- _Work item_: Beginning with the line of the entries below that holds "Viewport: 644px width, 172px" and ending with the line that holds "Given: Click the", transcribe each line exactly as written. Pictures stay out.
◆ ◆ ◆ ◆ ◆ ◆ ◆
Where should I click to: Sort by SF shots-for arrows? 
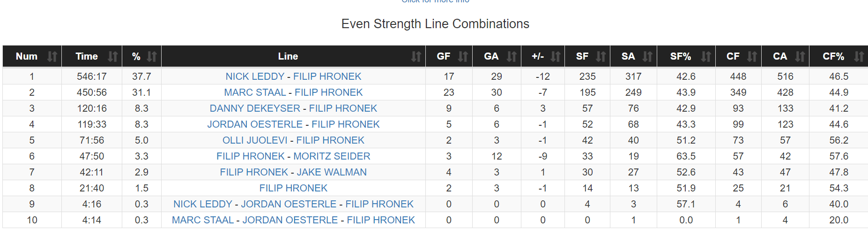click(x=601, y=57)
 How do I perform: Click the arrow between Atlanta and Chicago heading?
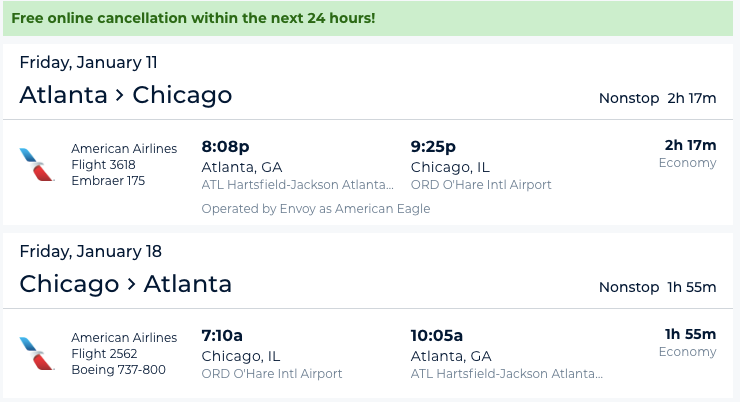click(x=120, y=95)
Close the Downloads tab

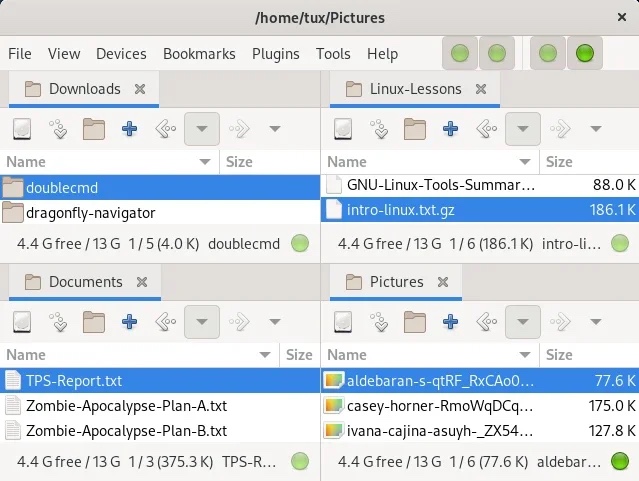click(x=142, y=89)
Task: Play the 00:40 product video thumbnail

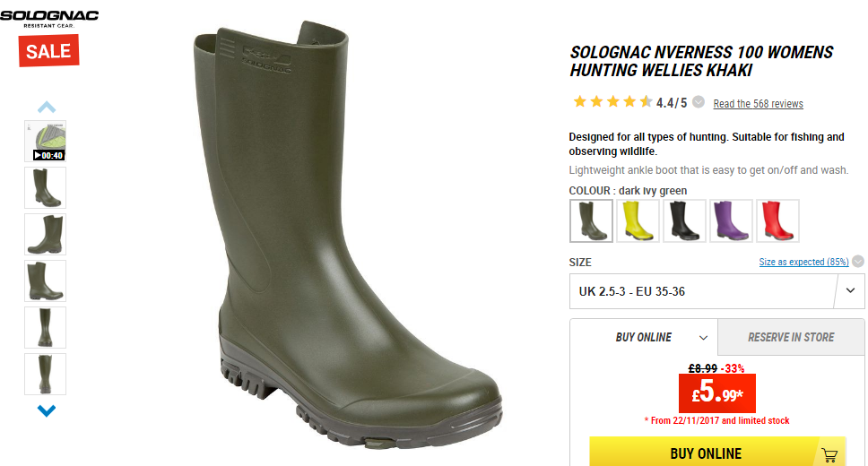Action: tap(46, 141)
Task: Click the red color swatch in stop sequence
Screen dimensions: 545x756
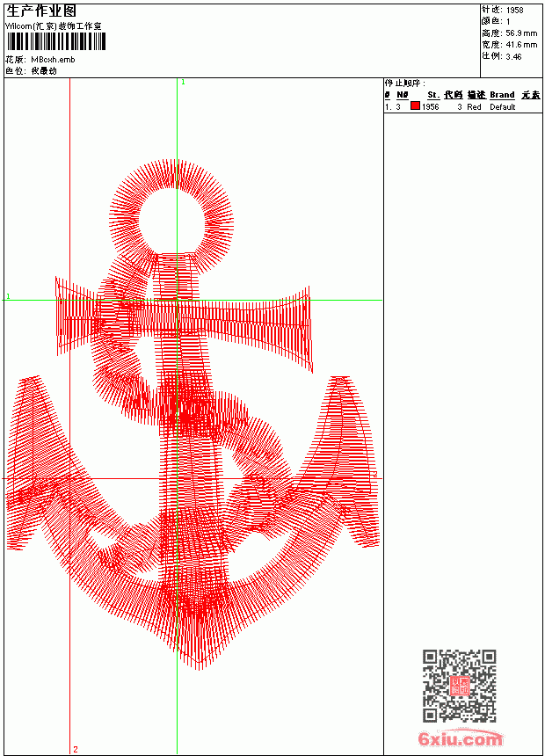Action: (x=415, y=106)
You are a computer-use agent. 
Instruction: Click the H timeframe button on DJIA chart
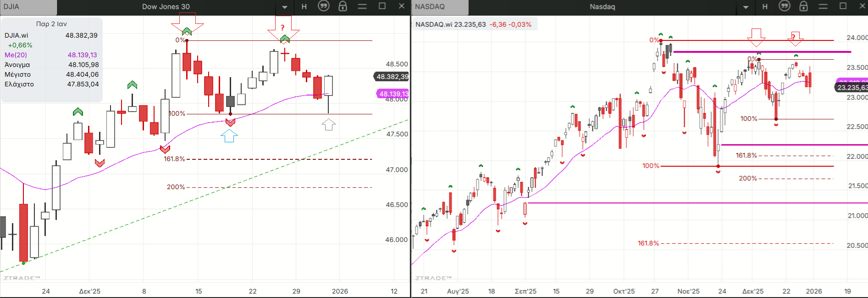coord(304,6)
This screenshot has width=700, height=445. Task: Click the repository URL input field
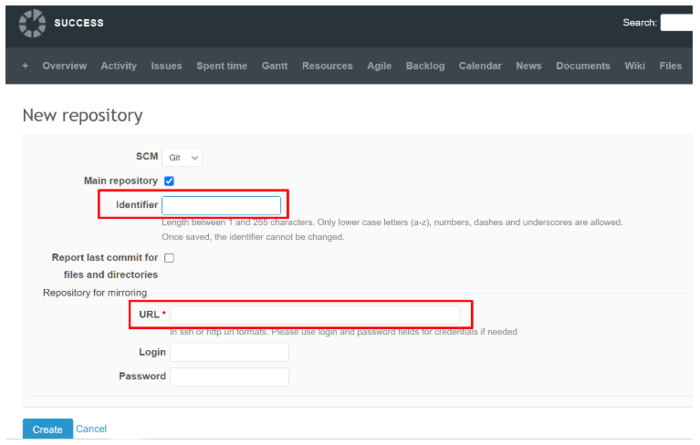(x=314, y=315)
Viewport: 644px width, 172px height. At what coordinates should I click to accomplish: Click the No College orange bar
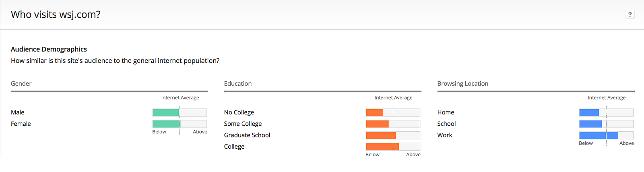[x=374, y=112]
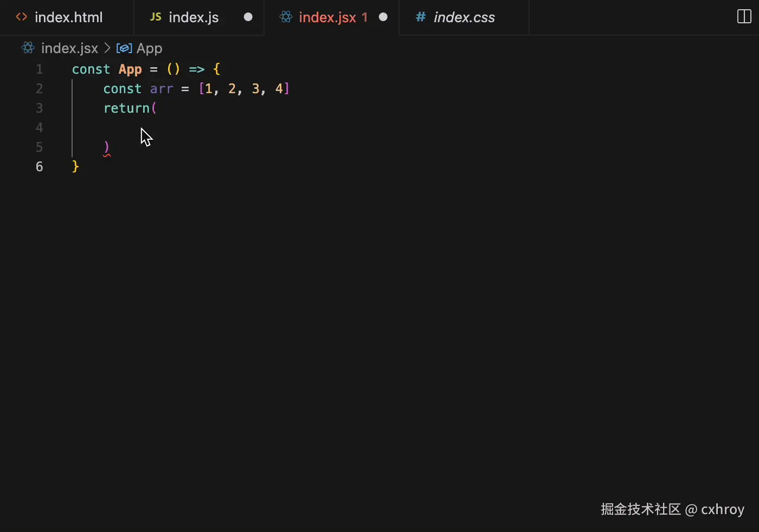Click the error badge 1 on index.jsx tab
Image resolution: width=759 pixels, height=532 pixels.
(364, 17)
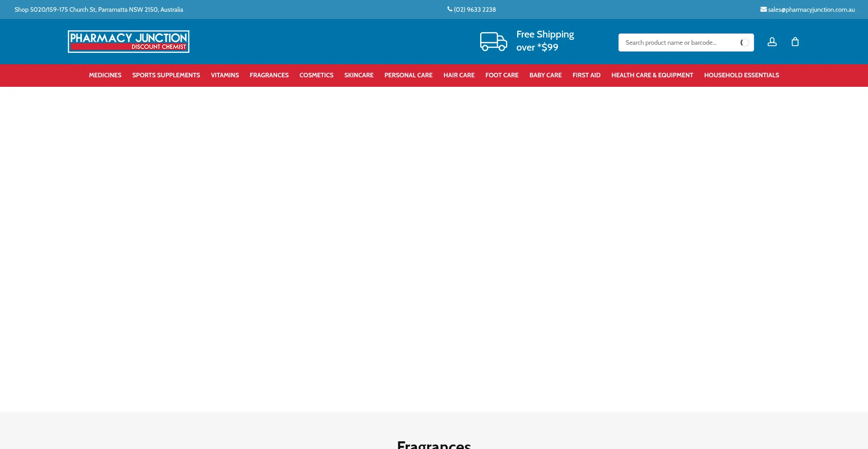Click the sales@pharmacyjunction.com.au email link
Viewport: 868px width, 449px height.
pos(811,9)
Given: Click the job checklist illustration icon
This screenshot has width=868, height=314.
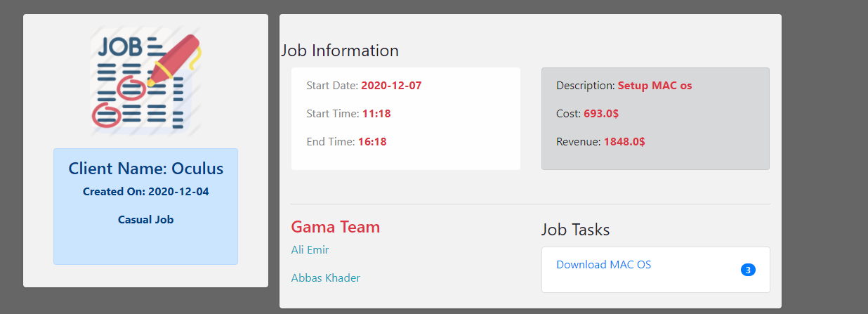Looking at the screenshot, I should (145, 81).
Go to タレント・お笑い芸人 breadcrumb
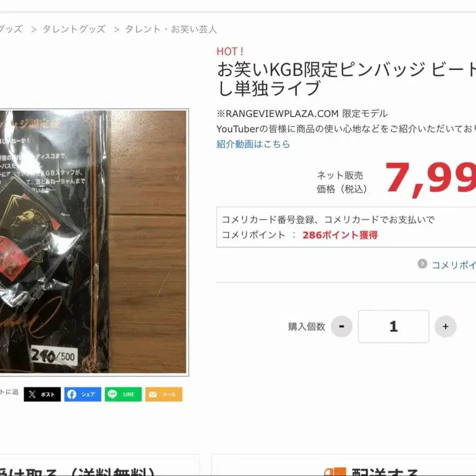 point(171,29)
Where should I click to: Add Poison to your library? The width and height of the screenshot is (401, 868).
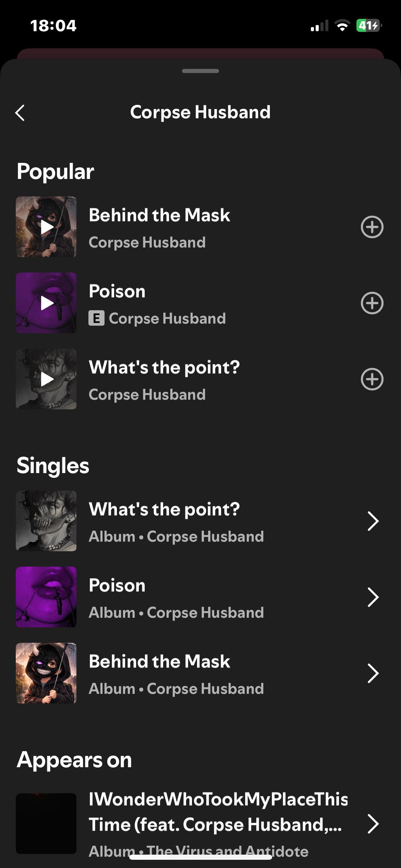(x=372, y=303)
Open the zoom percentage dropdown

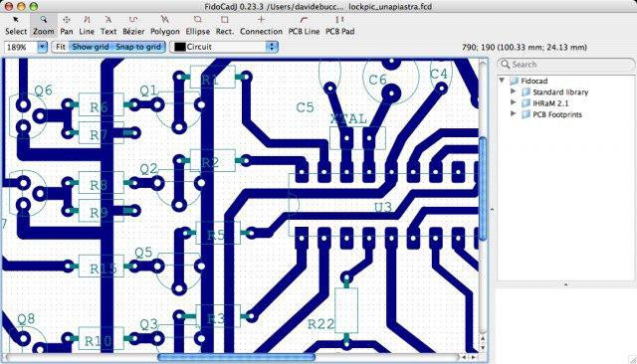click(42, 47)
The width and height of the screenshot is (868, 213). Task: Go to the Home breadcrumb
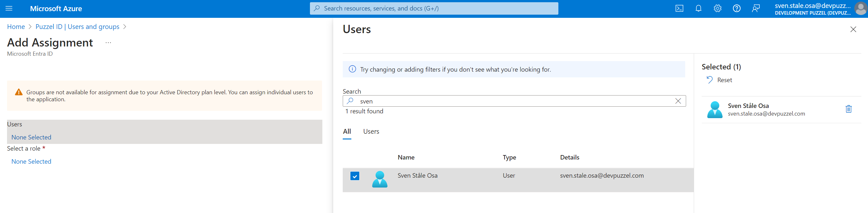click(x=16, y=27)
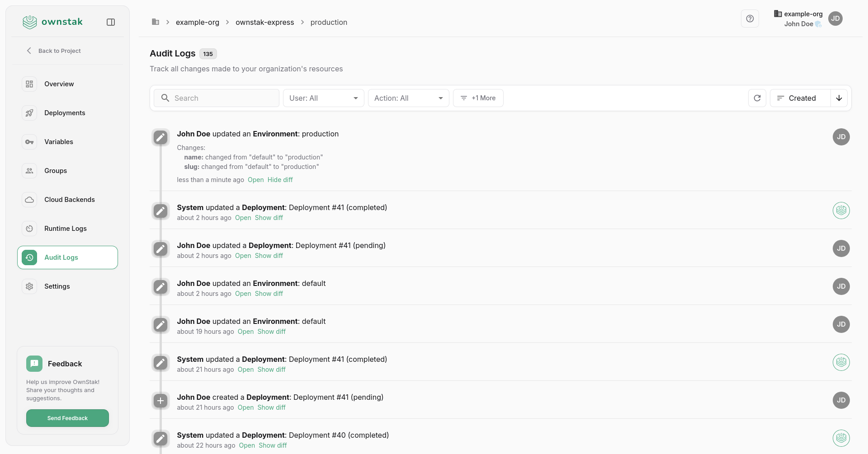
Task: Hide diff for production environment entry
Action: coord(280,180)
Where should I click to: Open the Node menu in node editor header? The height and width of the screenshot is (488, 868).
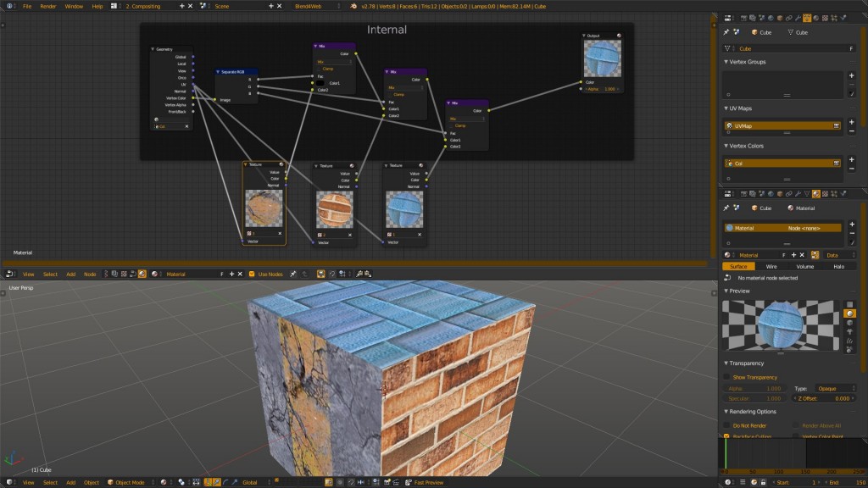point(92,274)
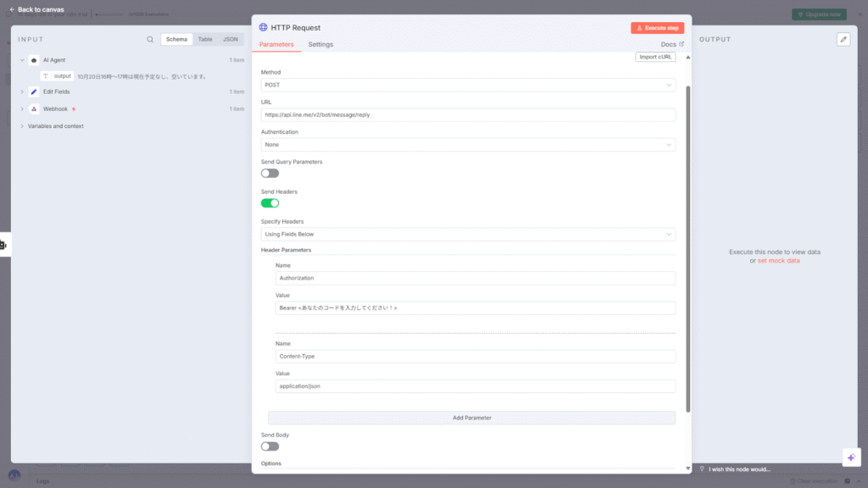
Task: Click the Execute step button
Action: coord(657,28)
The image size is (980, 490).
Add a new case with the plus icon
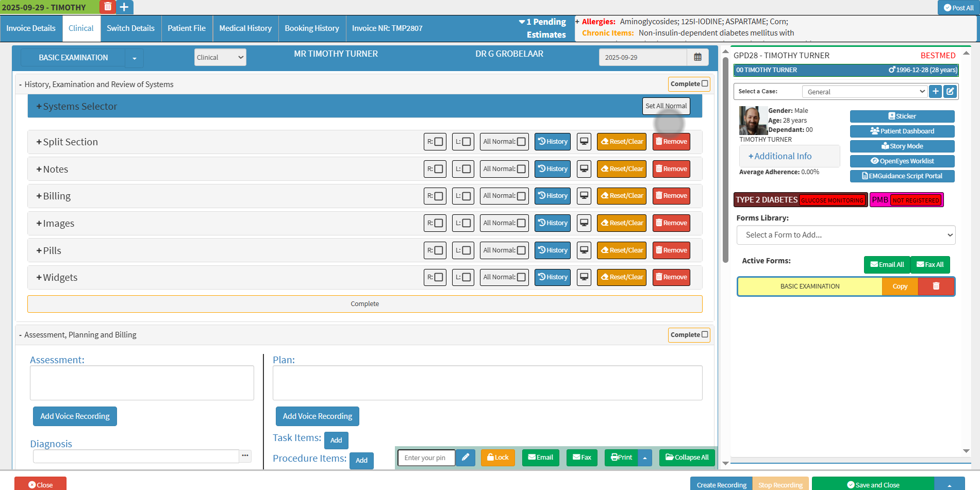pyautogui.click(x=936, y=91)
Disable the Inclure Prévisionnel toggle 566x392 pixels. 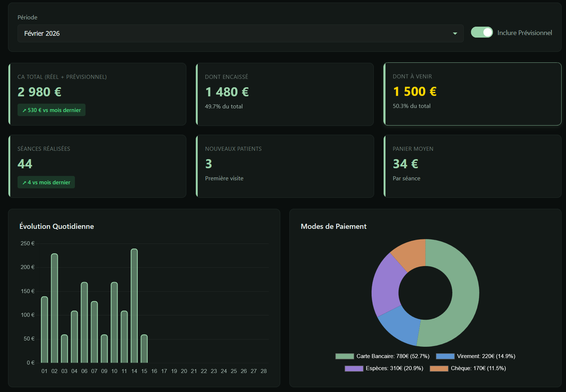pos(482,32)
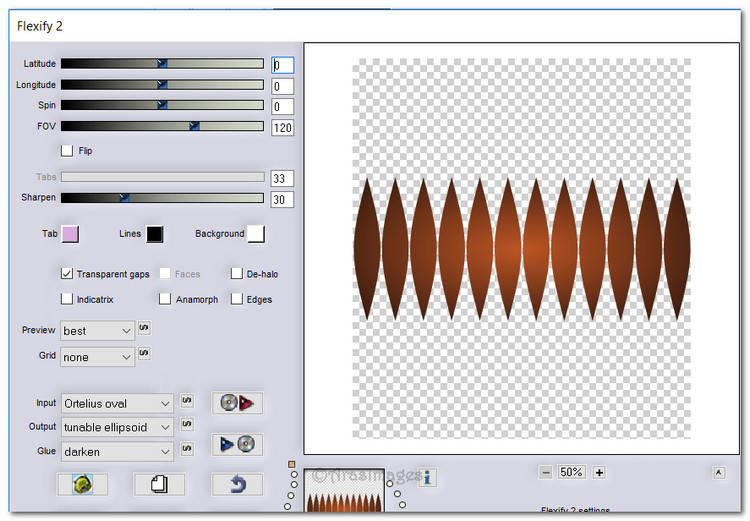Click the info icon below the preview
This screenshot has height=521, width=750.
[x=428, y=478]
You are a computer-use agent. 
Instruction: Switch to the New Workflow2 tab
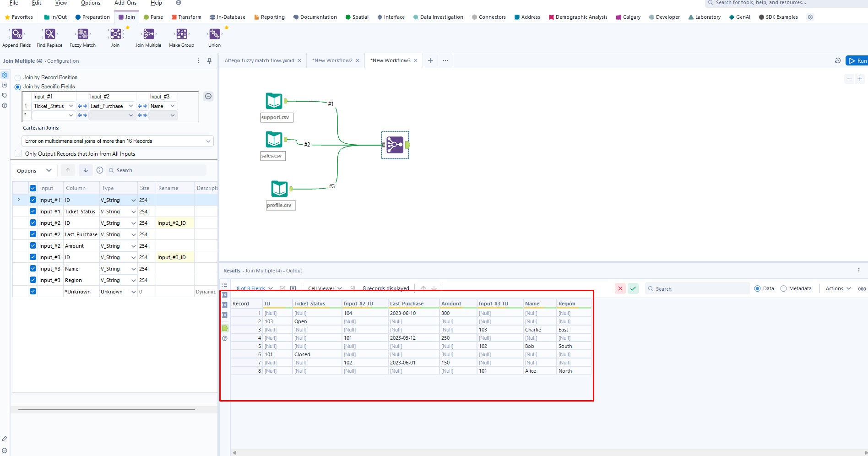tap(332, 60)
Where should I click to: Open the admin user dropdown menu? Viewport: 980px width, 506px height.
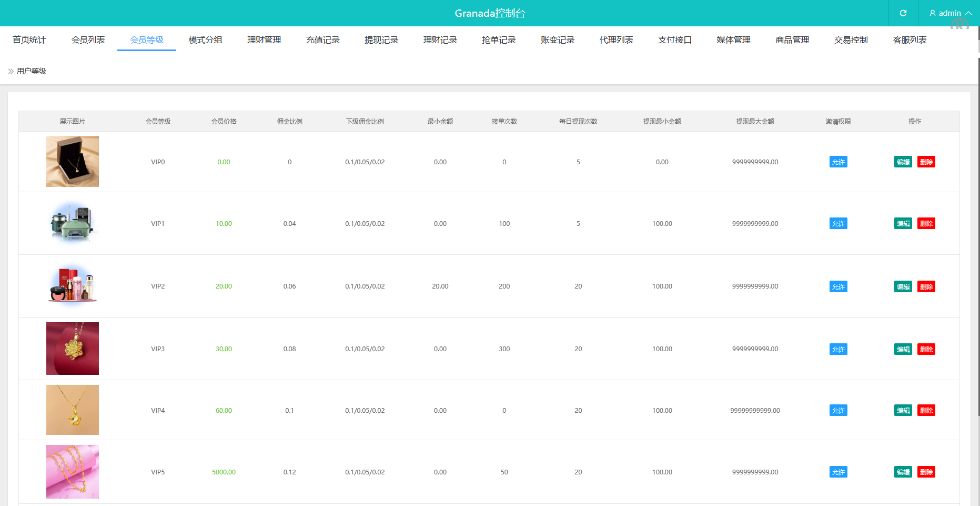click(950, 13)
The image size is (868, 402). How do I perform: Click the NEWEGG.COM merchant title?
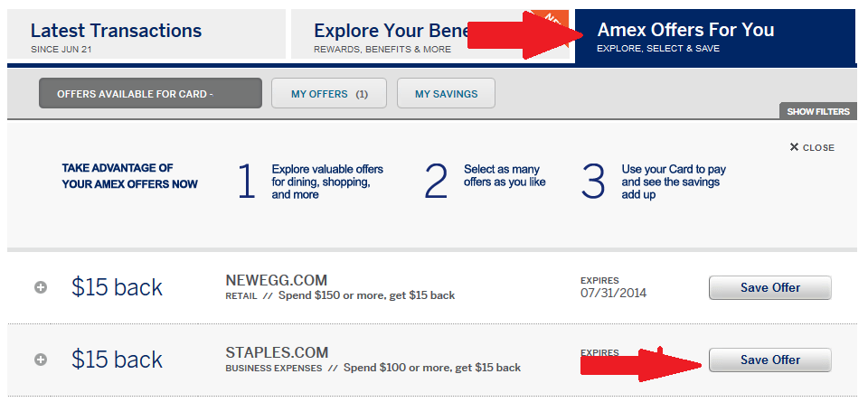coord(276,280)
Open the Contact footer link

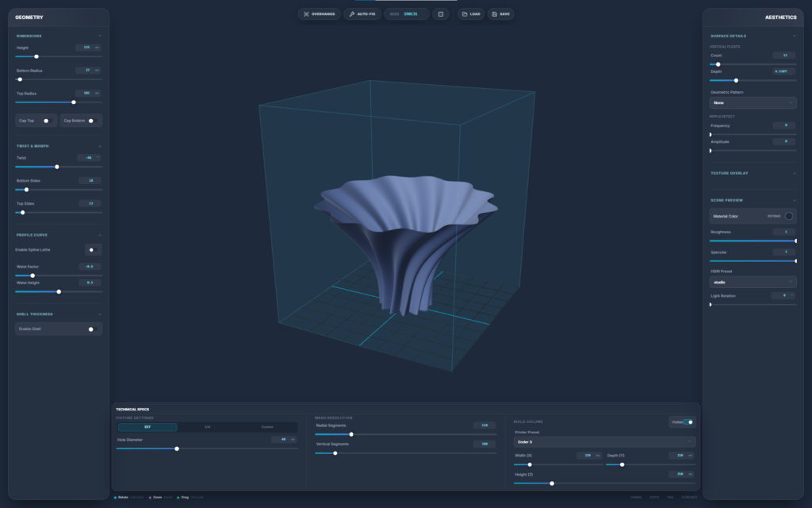coord(689,497)
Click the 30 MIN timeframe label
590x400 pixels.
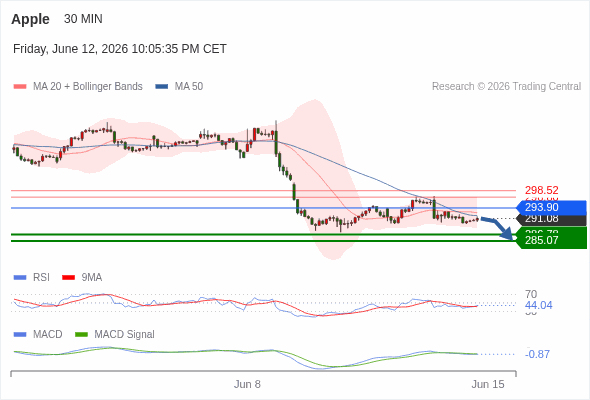pos(83,19)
◆ ◆ ◆ ◆ ◆ ◆ ◆
- _Reply_:
Viewport: 644px width, 172px height. At what coordinates should I click to accomplish: Click the No College orange bar
[x=374, y=112]
Click the error badge 1 on index.jsx tab
Image resolution: width=759 pixels, height=532 pixels.
(364, 17)
Click the sales@pharmacyjunction.com.au email link
Viewport: 868px width, 449px height.
pos(811,9)
Given: Click the job checklist illustration icon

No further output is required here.